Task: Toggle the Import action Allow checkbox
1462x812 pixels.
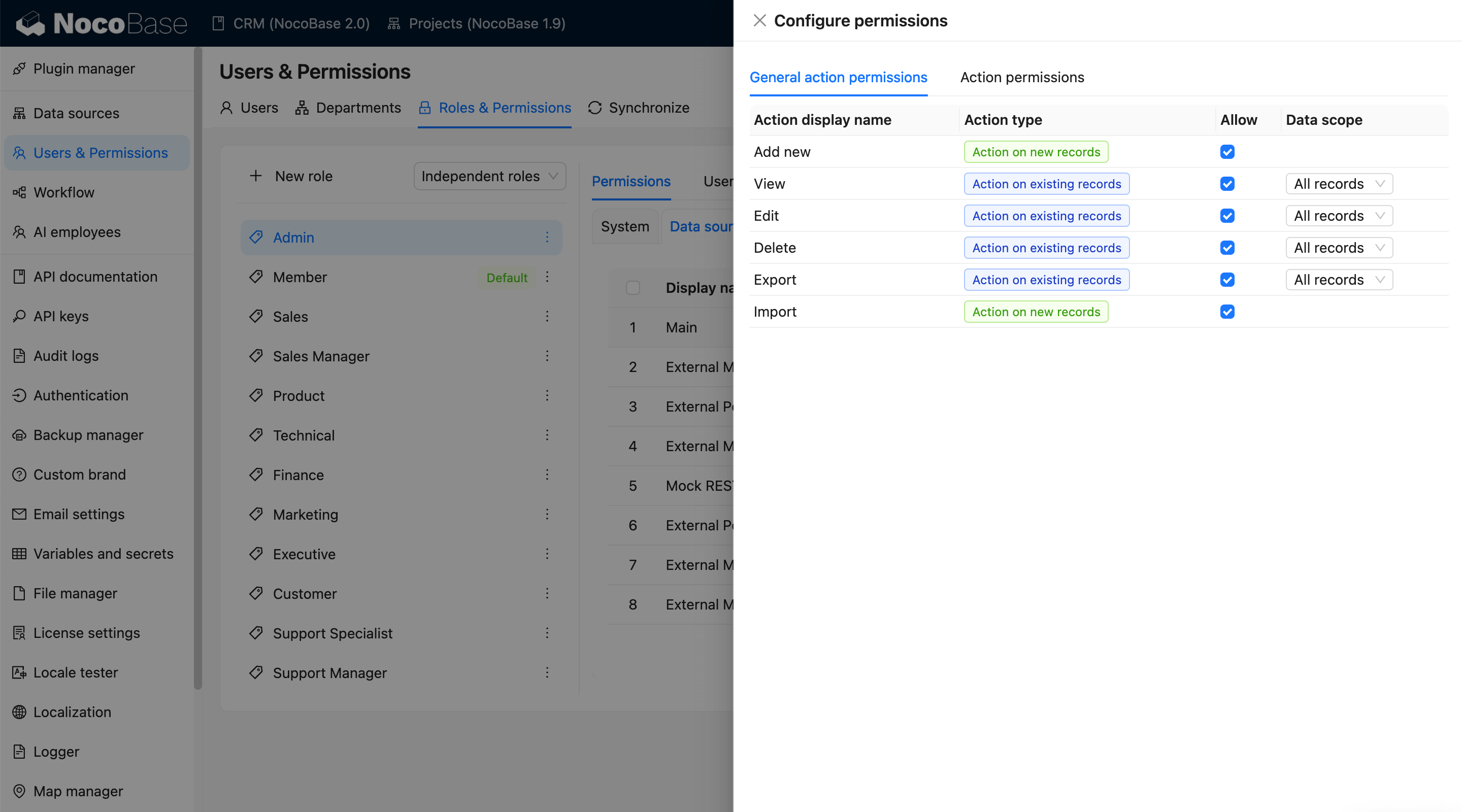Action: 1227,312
==
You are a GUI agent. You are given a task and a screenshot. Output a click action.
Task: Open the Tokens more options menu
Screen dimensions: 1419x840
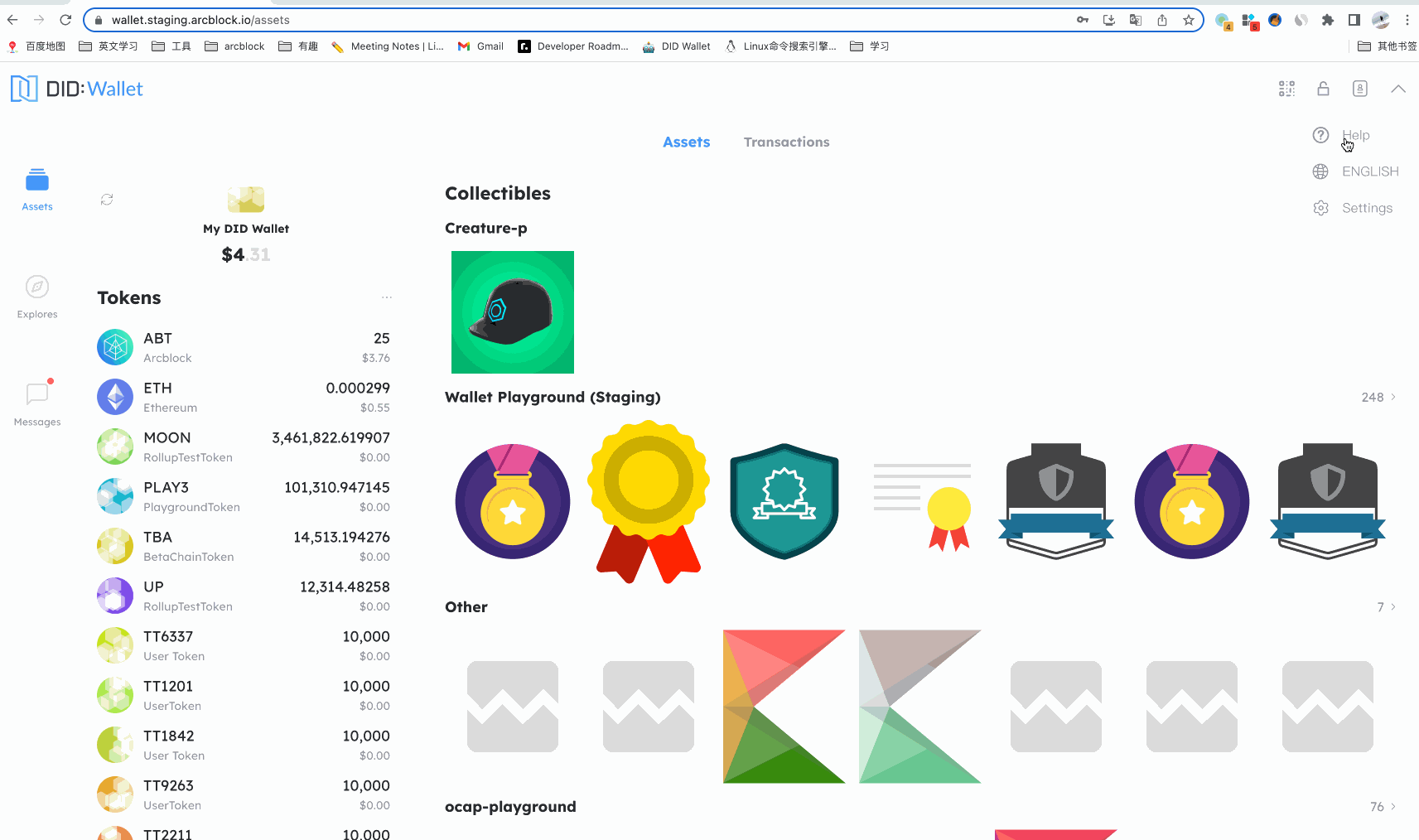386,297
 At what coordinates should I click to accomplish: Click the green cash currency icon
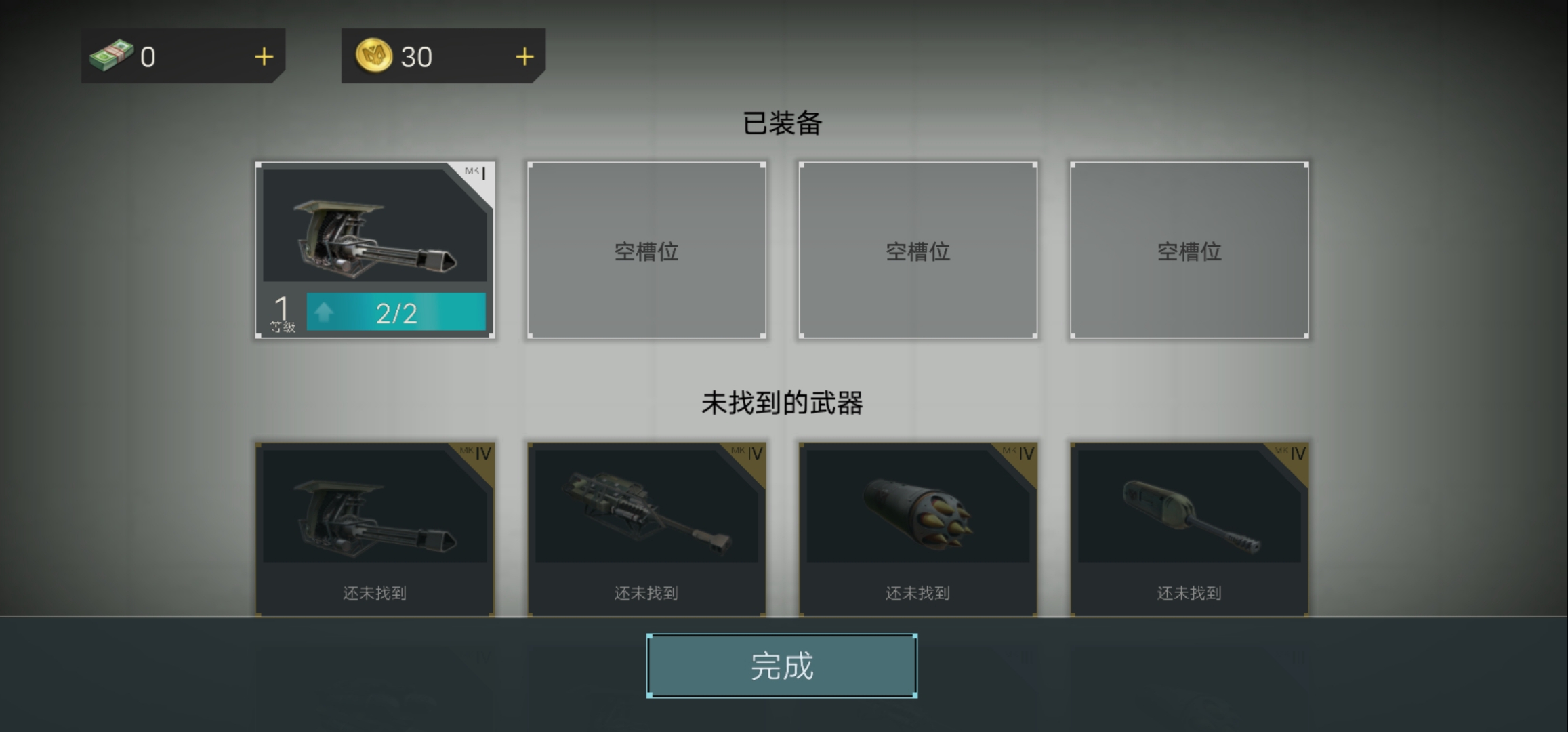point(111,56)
==
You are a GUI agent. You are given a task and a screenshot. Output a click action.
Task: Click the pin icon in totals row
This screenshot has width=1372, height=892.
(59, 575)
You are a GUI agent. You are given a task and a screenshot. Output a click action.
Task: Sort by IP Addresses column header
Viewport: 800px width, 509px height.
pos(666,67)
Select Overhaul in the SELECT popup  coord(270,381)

- Exercise prompt
Reproduce the data verbatim, covering only the stretch from the line containing "At what coordinates" through the line containing "point(111,56)", both ends included. Omit the pictures from your answer.

- Exercise response
 At what coordinates should I click to accomplish: Click the green cash currency icon
point(111,56)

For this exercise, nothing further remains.